We lack digital sovereignty (almost) everywhere in the world – in a context of great global competition for the acquisition and control of these resources – and having previously privatised its strategic resources (especially telecommunications and energy), exposing a situation of great dependence and vulnerability with respect to the private ambit, with far-reaching political, social and cultural consequences.

One of its main characteristics is the demand for unregulated work, the lack of access to labour rights and the transfer to workers of costs, means of production and hours of inactivity. For their consolidation, the platform-companies have produced discourses of mystification of this work, well disseminated by the hegemonic media (in the world and in each of our countries).

In this context, for example, workers are treated as entrepreneurs, the employment relationship as a partnership, the sale or rental of the force as a sharing of resources with a social purpose. However, the movements of recent years have shown that workers do not mechanically grasp these discourses and have rebelled against the precariousness of the work they are subjected to.

Capitalist and competitive logics are favoured by the growing precariousness and individualism of those who concentrate on their own screen. The capitalist normalisation of self-exploitation speaks of “a self that exploits itself”, when it is something that is structurally and socially encouraged. The new versions of digital capitalism are part of the ideological fabric of an accelerated world, which encourages hyperproduction as the driving force and delocalisation as the norm.

For the Spanish researcher Remedios Zafra, the comparison between capitalism and patriarchy in their forms of self-exploitation is of great help, insofar as patriarchy has been characterised precisely by turning women into agents that maintain their own subordination, projecting imaginaries that define them in relation to men, favouring their isolation in the private sphere and encouraging them to monitor and control other women, in other words, reproducing a system of domination.

Waiting… hope

As the traditional saying goes, hope is the last thing to go. In fact, it was at the bottom of the famous Pandora’s box. Hope, understood as an optimistic faith that things will turn out well, without the need for any basis in reality, is yet another example of the enormous power that the ability to fantasise gives us human beings. Sowing hope is also a form of manipulation: if one cannot find solutions, one is left with hope.

The word hope comes from the Latin sperare (to have hope) and this from spes, hope. The verb sperare gave us to hope, to despair and to prosper.

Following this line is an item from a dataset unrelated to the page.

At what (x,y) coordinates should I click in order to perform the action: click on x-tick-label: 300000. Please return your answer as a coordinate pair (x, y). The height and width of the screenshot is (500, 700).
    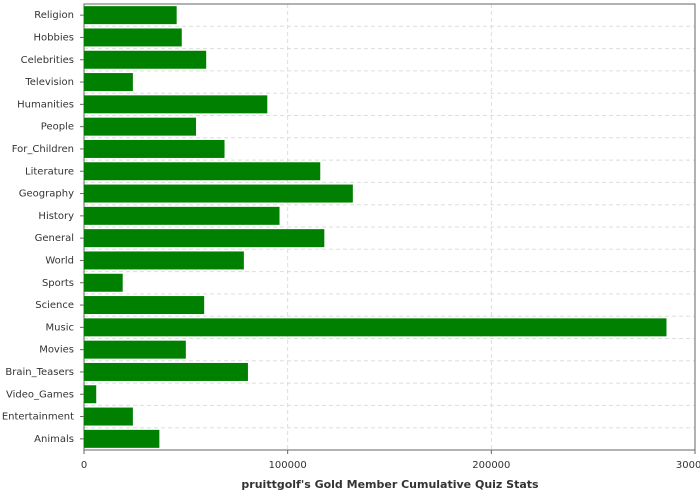
    Looking at the image, I should click on (688, 466).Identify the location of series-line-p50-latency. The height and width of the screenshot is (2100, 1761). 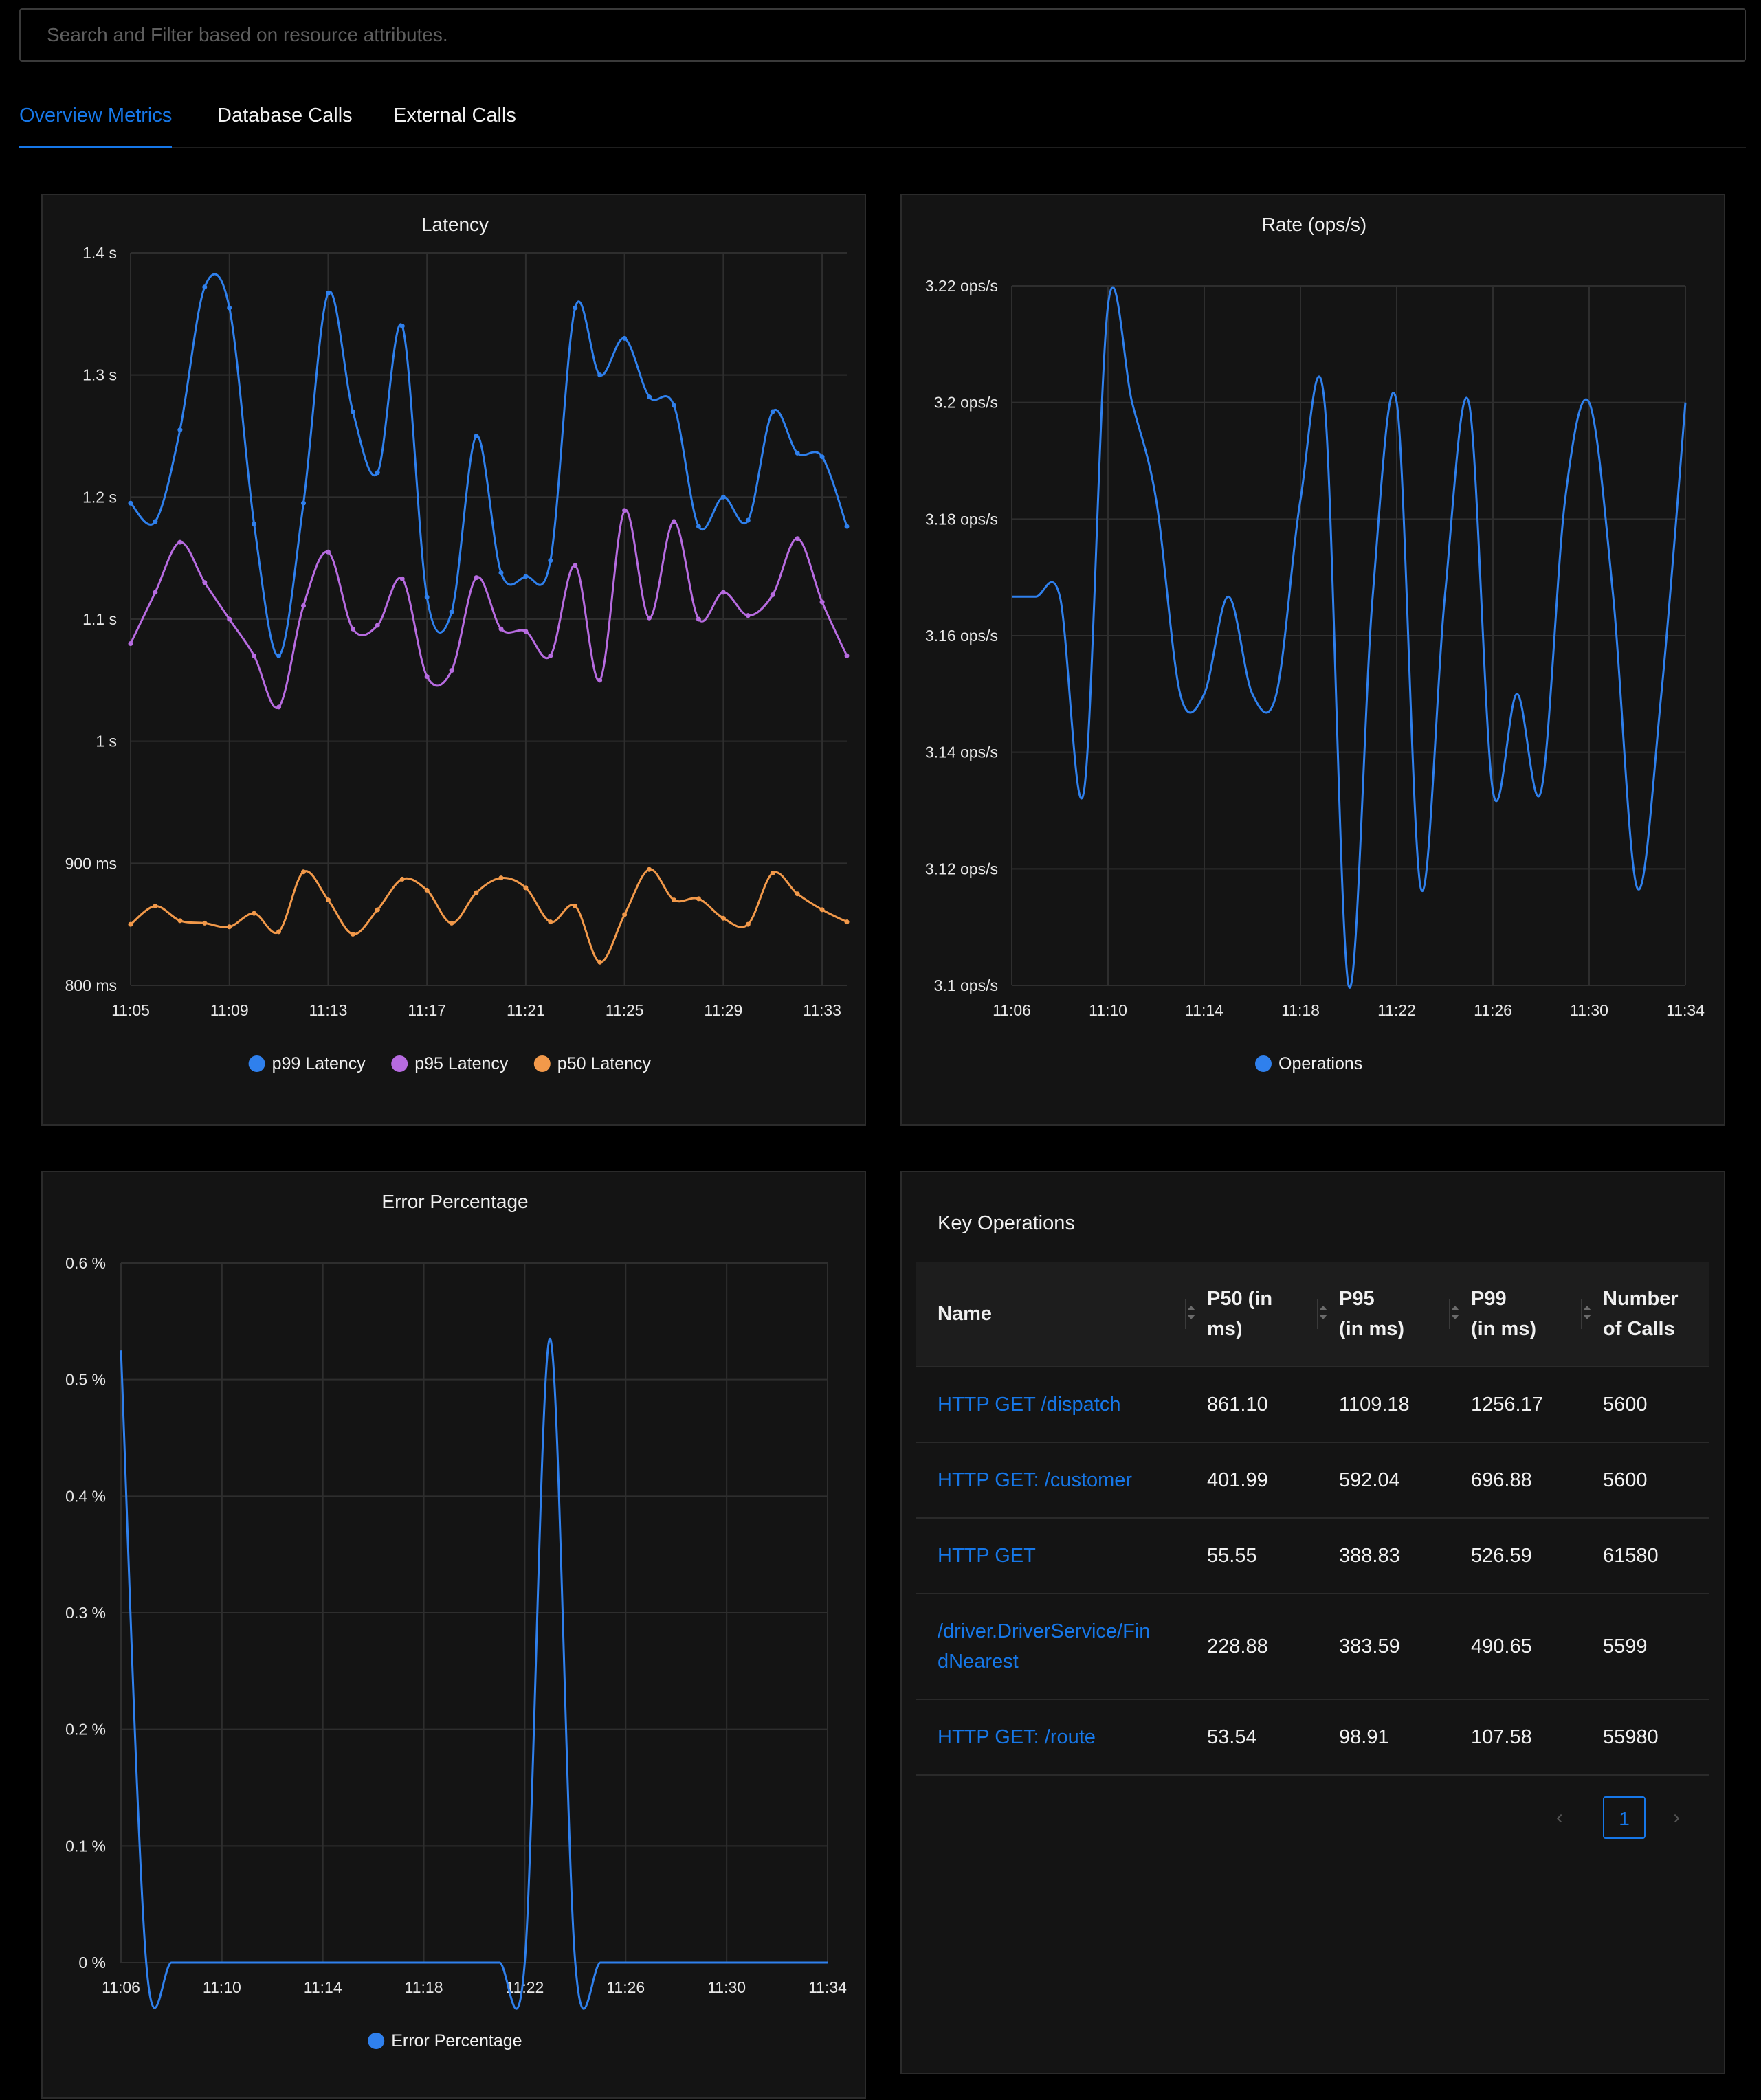
(489, 916).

In the Bible, hope is the confident expectation and longing to receive the blessings that the righteous have been promised (and have not received), it is the eager expectation of eternal life through faith in Jesus Christ.

We are tired of waiting, of the obligation to have “hope”, which is the recognition that there is no (yet?) possible proposition in this world. We know that, ultimately, our hope will not come from the capitalist platforms: perhaps it can come from the nobodies, the hopeless.